Friday, August 3rd, 2018

By Grant Miller, Salon Consultant

Depending on where your salon is located, summer marks the beginning of the annual slow season. Typically, the first half of the year is the prime time to bring in new members, sell a ton of EFTs, and generate the majority of your profits for the season.

Once the second half of the year begins, the strategy for my salons changes. Instead of pushing the growth of my customer base, I focus on retaining the customers I already have. My retention efforts focus on minimizing the number of EFT cancellations and encouraging existing customers to keep tanning with us as the year ends.

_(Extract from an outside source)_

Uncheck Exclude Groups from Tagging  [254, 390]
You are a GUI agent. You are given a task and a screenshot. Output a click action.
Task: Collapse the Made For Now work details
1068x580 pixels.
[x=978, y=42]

Here are several tactics I use to maximize revenues until the next busy season rolls around:

  • Initiate EFT engagement programs. Encourage your EFT members to remain active longer. Consider allowing your EFT members to use the next highest level of equipment for the same price as their current level. Many members will not want to cancel or freeze if they know they would be missing such a great offer. We do an upgrade special in which the member pays $20 or $30 to upgrade their EFT to the next level for 60 or 90 days. This value encourages them to remain active longer while giving us a cash boost. You could also incentivize members with free upgrades every month during the slow season. If your salon offers red light services, hydro massages, body wraps, or spray tanning, let them use some of those services for free or at a greatly discounted rate while they remain active in the EFT membership.
  • Make an offer they can’t refuse. When demand slows for your services, offer the customer a deal so great they’d be crazy to pass it up. “Tan until the end of the year” memberships are a good example: For a bargain price, customers can tan in your base-level beds for, say, $99 until December 31, 2015. While that price means you are only averaging around $15 to $20 a month, you are bringing in much-needed revenue during a slow time. In my experience, it’s best to create attention-grabbing pricing for the entry-level beds, and then have higher prices for your better level beds. Sun Your Buns doing a variation of this technique: When the customer buys a premium bottle of lotion for $99, we give them the free tanning until the end of the year. Now that’s a tough offer to refuse!
  • Raise the dead. Most businesses quickly forget about their inactive or lost customers. We tend to mistakenly believe that the customer will automatically think about our salon once they are ready to tan again. However, it not our customers job to remember us; it’s our job to make certain they remember us. When is the last time you mailed them a birthday or thank you card? Do you mail them a newsletter or special offer postcard? There is a ton of money sitting idle in your inactive customer database. Send your inactive customers an inexpensive postcard with irresistible offers – it could bring in a nice chunk of money when you need it most.
  • Sell them something else. I’ve been preaching about this for a while, now. Get outside of your box; you are not just a tanning center. What else can you offer your clients that will increase your revenue and get you through the slow season? Think of your business as a place where people come to so they’ll look great and feel incredible about themselves. What other services or products complement that experience? In June, I attended the Spa & Beauty Show in Las Vegas to look for the next big thing or things. Keep your eyes wide open for the next big opportunity.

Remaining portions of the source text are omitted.